Singapore: Merchandise trade surplus narrows in February
Latest reading: In February, the trade balance was USD +3.6 billion, following a USD +9.8 billion reading in the previous month. Over the last 12 months, the trade balance summed to +67.8 USD billion.
Non-oil domestic exports (NODX) increased 4.0% in year-on-year terms in February, down from a 9.2% expansion in the previous month. February’s reading was below market expectations.
The year-on-year slowdown was driven by a sharper contraction in non-electronic NODX. In contrast, exports of integrated circuits and disk-media products surged, suggesting underlying tech demand remains resilient.
On a seasonally adjusted month-on-month basis, NODX strengthened 3.9% in February, accelerating from a downwardly revised 0.6% increase in the prior month.
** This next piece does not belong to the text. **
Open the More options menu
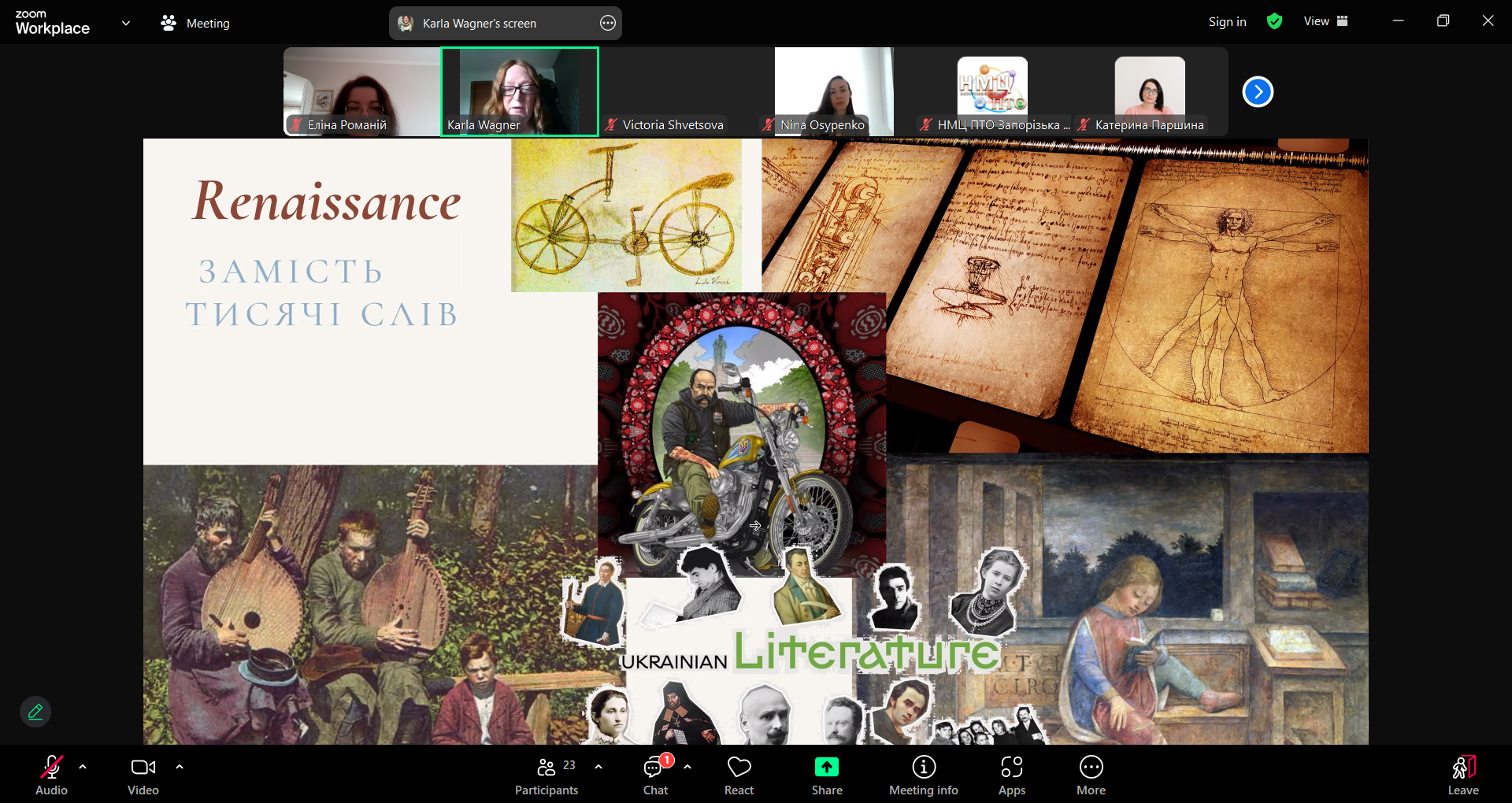The image size is (1512, 803). pyautogui.click(x=1091, y=775)
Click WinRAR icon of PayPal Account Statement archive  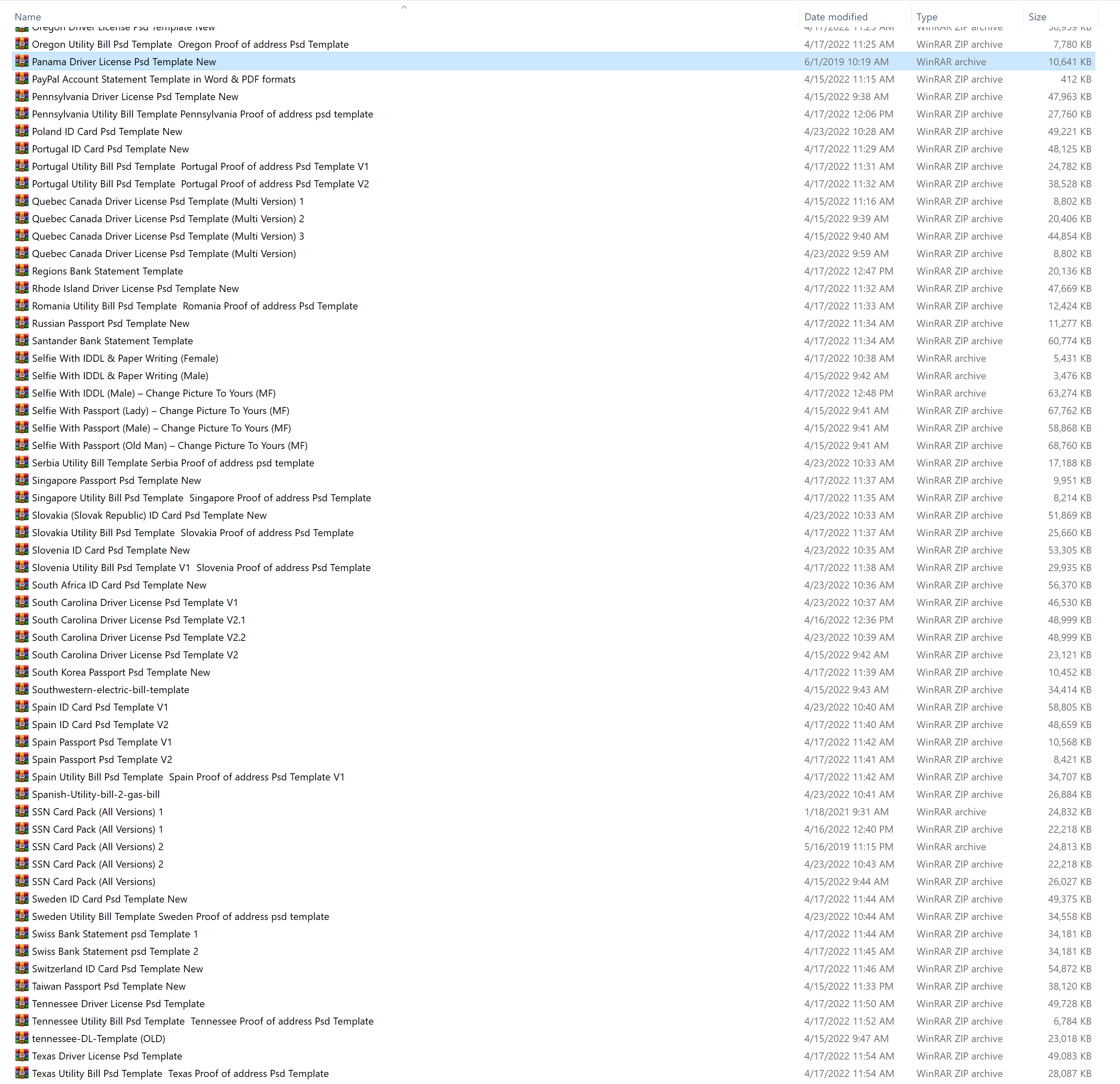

Panelist insight: Commenting on the outlook, Nomura’s Euben Paracuelles and Yiru Chen said:
“We maintain our 2026 GDP growth forecast of 3.7%, which is in the upper half of the latest official forecast range of 2.0-4.0% and above the consensus forecast of 3.3%. We expect underlying NODX momentum to hold up in coming months, helped by the sustained global tech uptrend and broadening AI-related demand, which in turn should continue to boost manufacturing output. In addition, transshipment activity, partly due to the still-low US effective tariff rate despite the reimposition of the 15% global tariff will likely continue to cause positive spillovers to trade-related services.”